Pour des raisons de souveraineté les États-Unis d’Amérique n’acceptent pas que les données des citoyens américains puissent être entre les mains d’une puissance étrangère. C’est tout le problème de l’Administration américaine avec d’abord chinois Huawei, puis aujourd’hui avec Tik Tok. Pour les Américains, les Télécoms, au-delà de la souveraineté, sont du domaine de la sécurité nationale. Et l’on ne confie pas sa sécurité à un concurrent, voire un adversaire, fut-il le plus souriant.
Au Sénégal, c’est tout à fait l’inverse. Toute notre industrie des Télécoms, et par conséquent celle des données (qui est l’industrie de l’avenir) est entre les mains de multinationales étrangères. C’est pourquoi la tentative de rachat de Tigo (devenue YAS aujourd’hui) par Kabirou Mbodje, au-delà du symbole, de la fierté et de l’orgueil national légitime, était aussi, et avant tout, un acte de souveraineté. Mais malheureusement, l’Etat du Sénégal n’a pas été un Etat stratège, comme les pays asiatiques ou les pays développés. Derrière le succès mondial de l’indien Mittal, il y a l’État indien. Derrière le succès de Starlink de Elon Musk, il y a l’État américain. En Afrique, nous avons l’exemple de Dangote du Nigeria avec la vision de Obasanjo et ses Obasanjo’s boys.
A posteriori, quand on analyse la position souverainiste du gouvernement américain face au chinois Tik tok, on se rend compte les hommes d’affaires comme Kabirou Mbodje ont été, avec Bara Tall (achat du Français Jean Lefèvre) et Pathé Dionne du groupe Sunu (acquisition de la banque française BICIS), les précurseurs du souverainisme économique mais malheureusement n’eurent pas à leur côté un Etat stratège pour les accompagner. Kabirou Mbodje cassa le monopole étranger du transfert d’argent en créant Wari et posa un acte de haute portée de souveraineté économique en cherchant à racheter TIGO, propageant un immense sentiment de fierté dans le pays. Malheureusement l’État du Sénégal ne fut pas à la hauteur de l’audace de l’entrepreneur. L’attitude du gouvernement américain face à Tik Tok montre qu’au-delà des discours sur le libéralisme et la main invisible du marché, les États occidentaux, asiatiques et même du Moyen-Orient, demeurent, à raison, très protectionnistes.

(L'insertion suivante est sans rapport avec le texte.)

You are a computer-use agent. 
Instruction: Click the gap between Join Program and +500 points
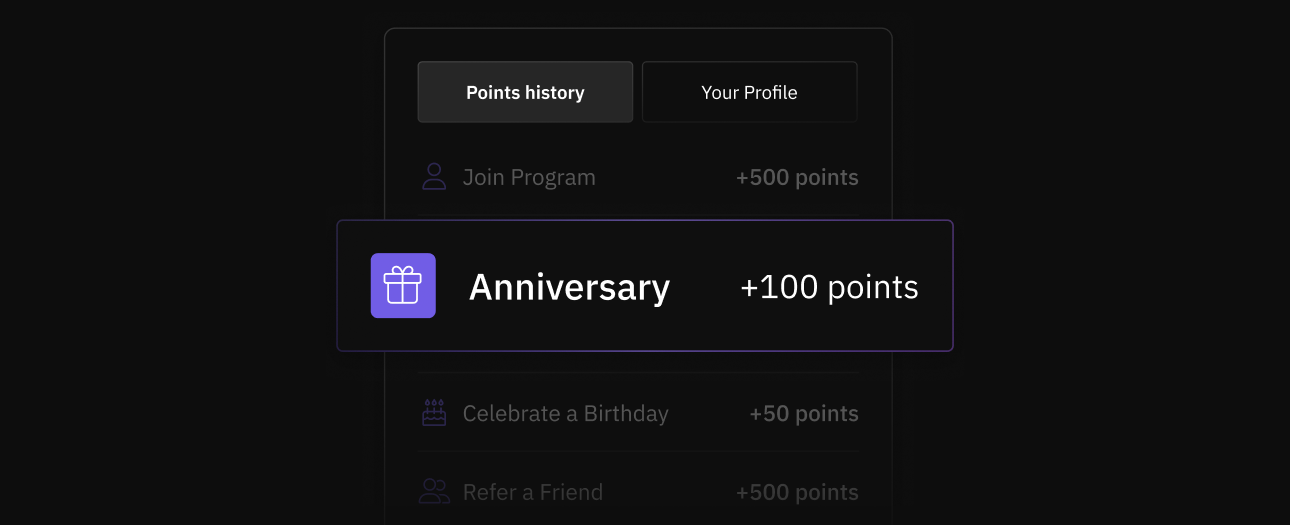(665, 178)
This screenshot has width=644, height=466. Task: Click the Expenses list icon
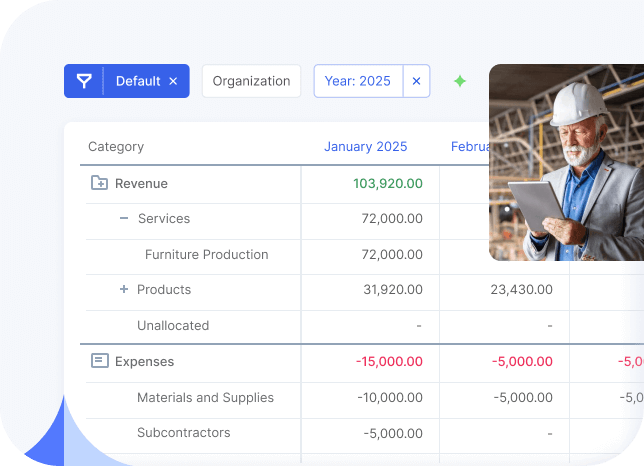(99, 361)
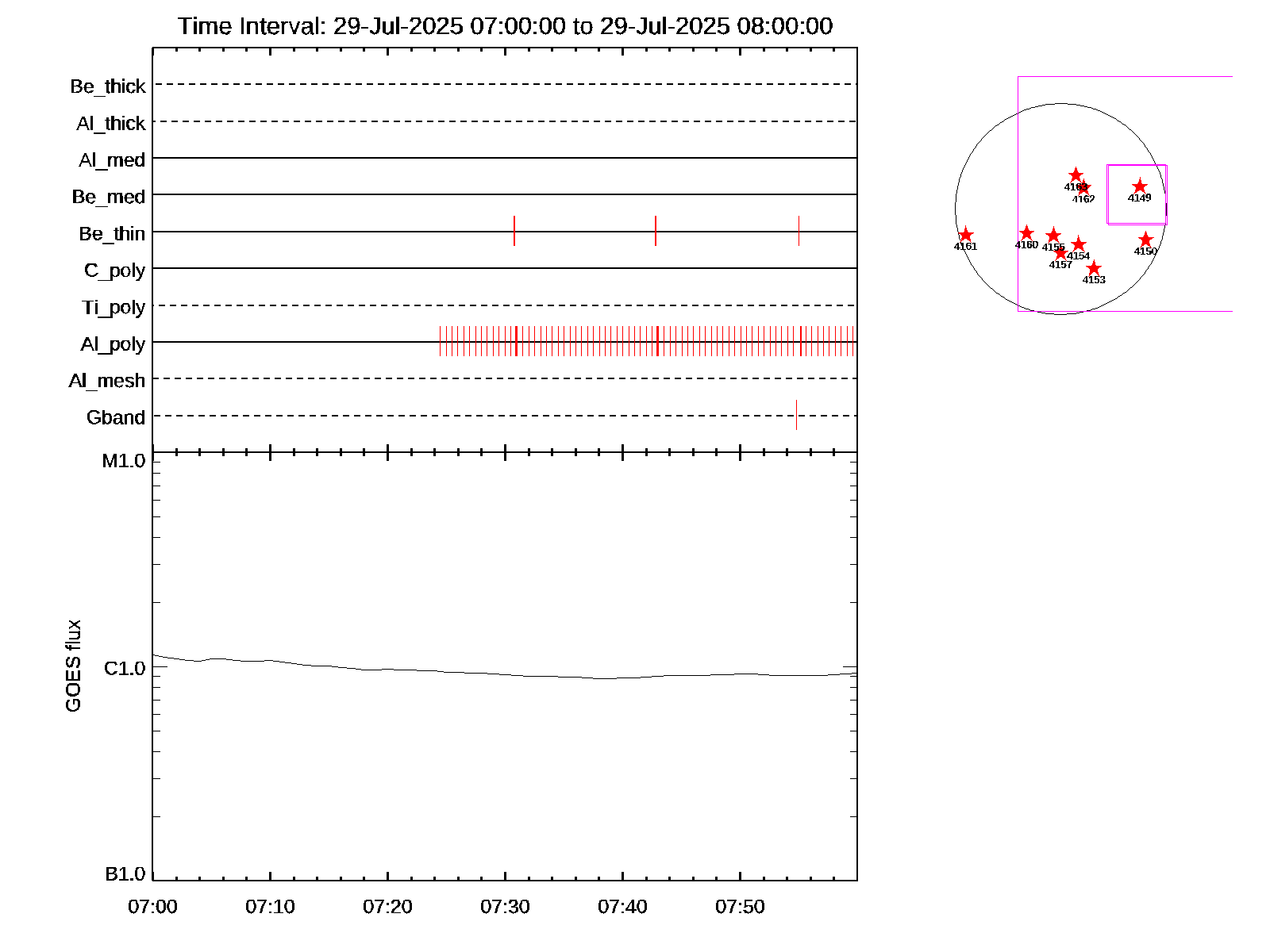Viewport: 1270px width, 952px height.
Task: Click the 07:30 time axis label
Action: click(505, 907)
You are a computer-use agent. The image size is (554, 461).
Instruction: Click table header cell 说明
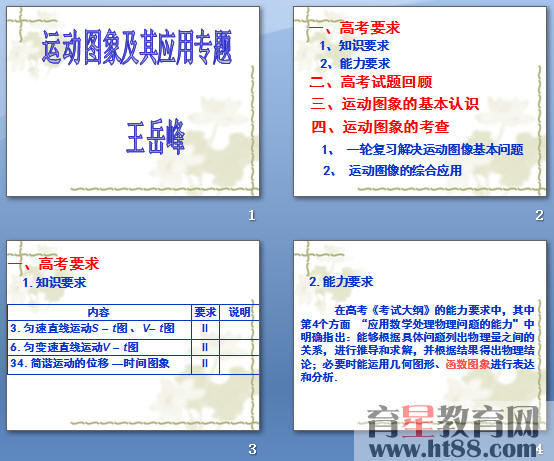pyautogui.click(x=240, y=312)
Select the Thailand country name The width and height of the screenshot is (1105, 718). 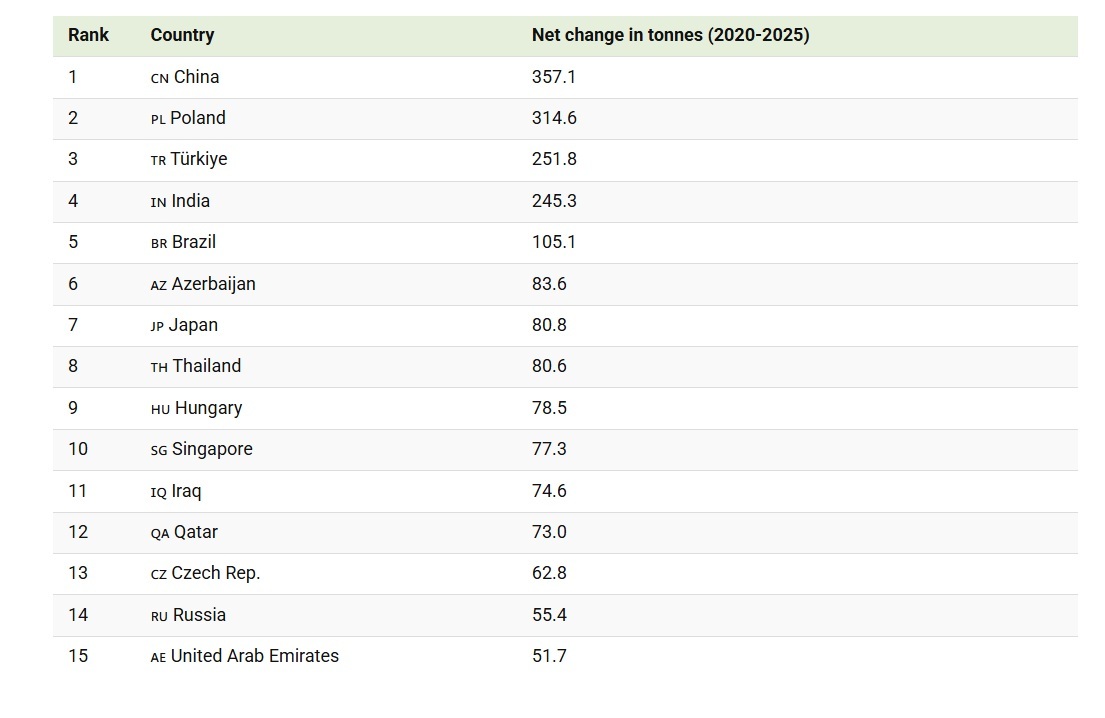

Dans sa Déclaration de Politique Générale, le Premier Ministre Sonko a beaucoup parlé de la nécessité d’avoir un État stratège et de développement endogène. Donc au-delà des mots, il a l’occasion et le pouvoir, non seulement de réhabiliter des précurseurs du souverainisme économique comme Bara Tall et Kabirou Mbodje pour servir d’exemples pour les champions nationaux à faire émerger impérativement, mais surtout de s’appuyer sur eux dans la relance de notre économie. Il en va de la survie de la nation sénégalaise et africaine face au monde qui change.